Following a basic example from Wikipedia, I'd appreciate some help in understanding how the formulation was linearized. Would appreciate if someone could write it out explicitly. I understand the denominator of the objective function (OF) was set to 1. (If I understand correctly, this is the only substitution required to make all transformations).
$$10v_1+2v_2 = 1$$
So, using this substitution, the OF can be converted to a linear form
$$ \begin{align} \text{Non-linear} && \text{Linear} \\ \\ \frac{100u_1}{10v_1+2v_2} && 100u_1 \end{align} $$
And the same with the corresponding efficiency constraint for this unit:
$$ \begin{align} \text{Non-linear} && && \text{Linear} \\ \\ \frac{100u_1}{10v_1+2v_2}\leqslant 1 && && 100u_1 - (10v_1+2v_2)\leqslant 0 \end{align} $$
But how are the efficiency constraints of other units converted when their denominators are not equal to 1?

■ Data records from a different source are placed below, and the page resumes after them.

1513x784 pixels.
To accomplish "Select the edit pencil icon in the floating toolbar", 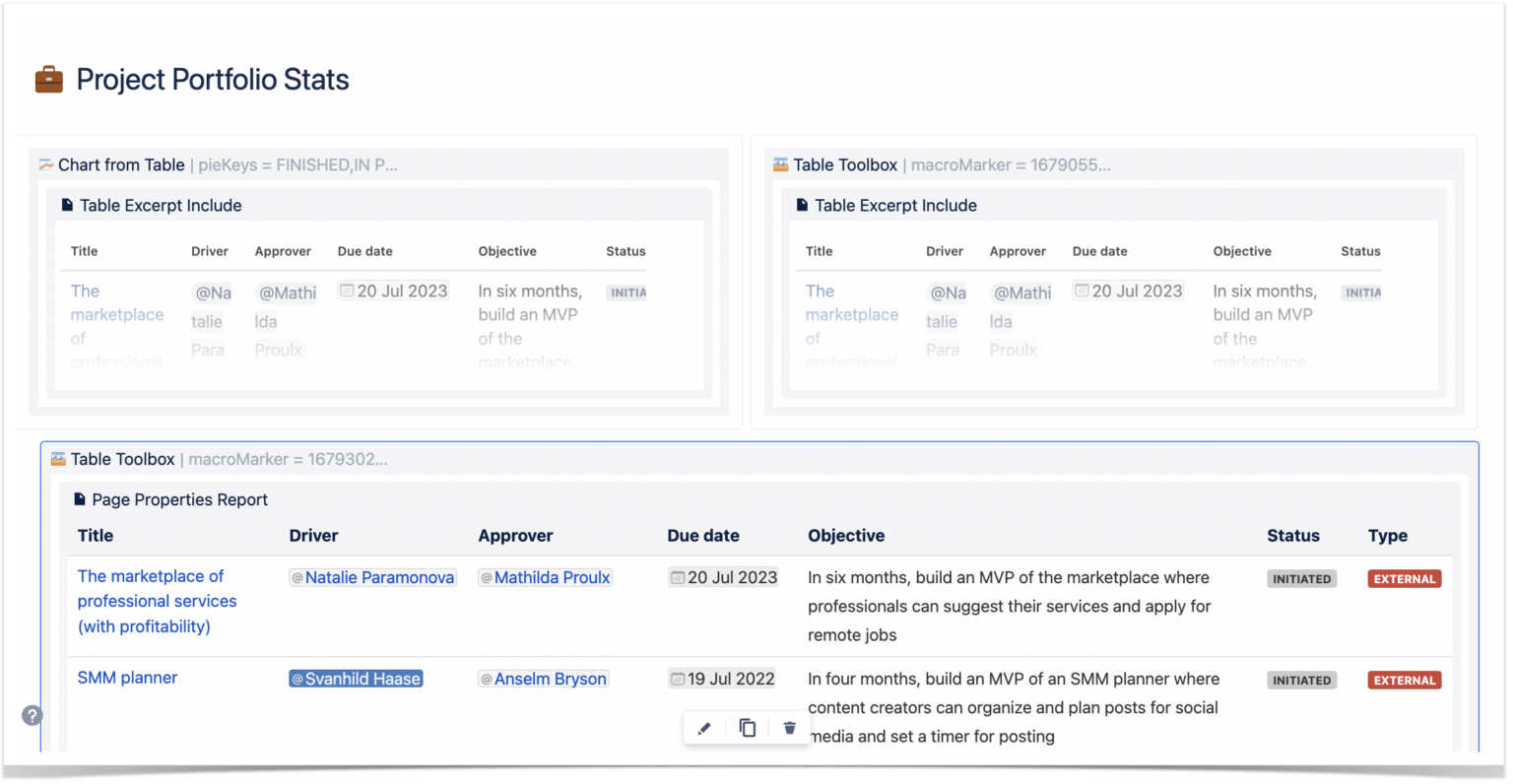I will pyautogui.click(x=704, y=727).
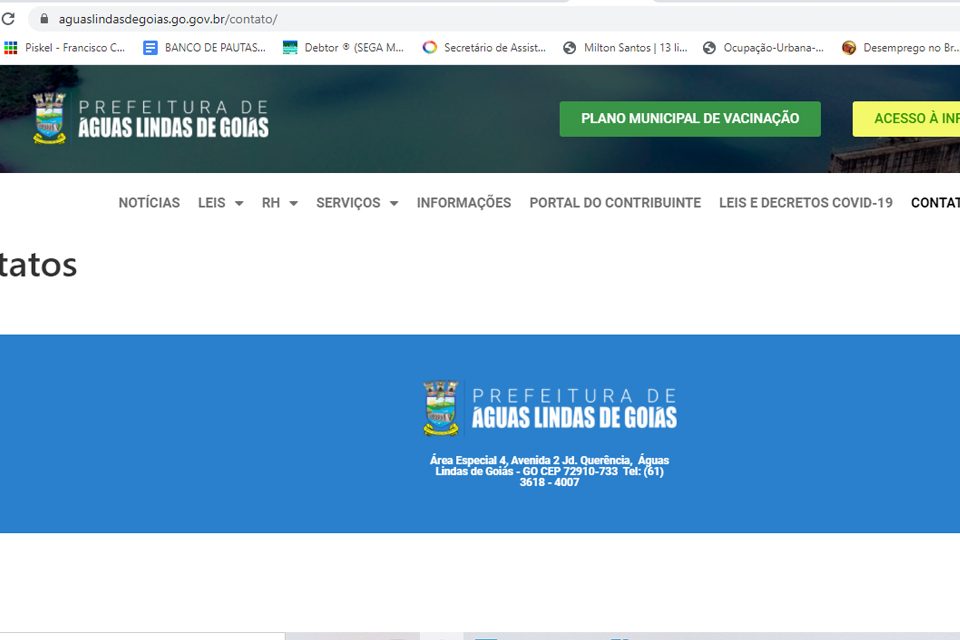Open PORTAL DO CONTRIBUINTE page
Viewport: 960px width, 640px height.
pyautogui.click(x=615, y=203)
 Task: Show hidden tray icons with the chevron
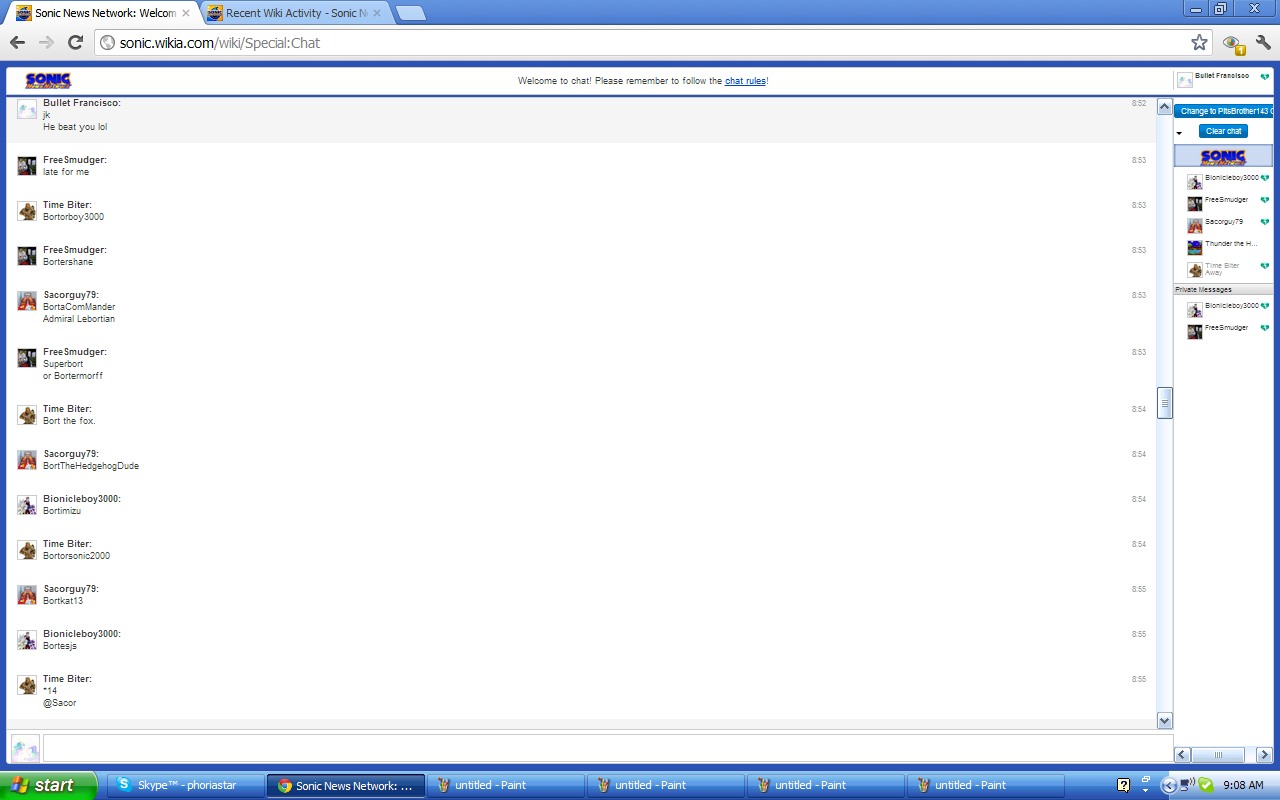tap(1168, 785)
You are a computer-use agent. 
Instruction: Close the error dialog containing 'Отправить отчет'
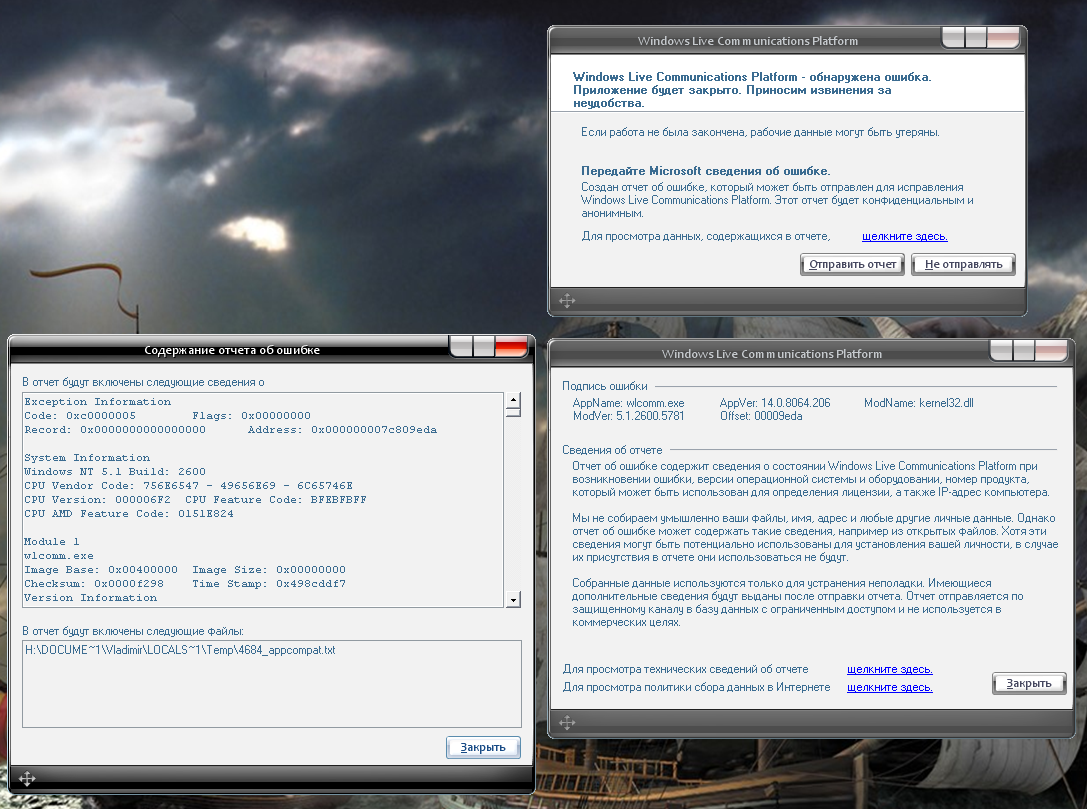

$$ \begin{align} \text{Non-linear} && && \text{Linear} \\ \\ \frac{80u_1}{8v_1+4v_2}\leqslant 1 && && 80u_1 - (8v_1+4v_2)\leqslant 0 \end{align} $$
Consider the non-linear inequality: $$\frac{80u_1}{8v_1+4v_2}\leq 1 \Rightarrow 80u_1\leq 8v_1+4v_2 \Rightarrow 80u_1-(8v_1+4v_2)\leq 0.$$ The above is straight forward. Now consider the linear inequality on the RHS $$80u_1-(8v_1+4v_2)\leq 0 \Rightarrow 80u_1\leq 8v_1+4v_2 \Rightarrow \frac{80u_1}{8v_1+4v_2}\leq 1$$ This implication holds true under the assumption that the denominator term $8v_1+4v_2 \neq 0.$ We can show that it is indeed true, by solving the following two linear inequalities: $$8v_1+4v_2 = 0 \text{ and } 10v_1+2v_2=1.$$ On solving, we get $v_2<0$ (Not possible). Hence, our assumption holds true. Similarly, we can show for other inequality also. Hope this helps.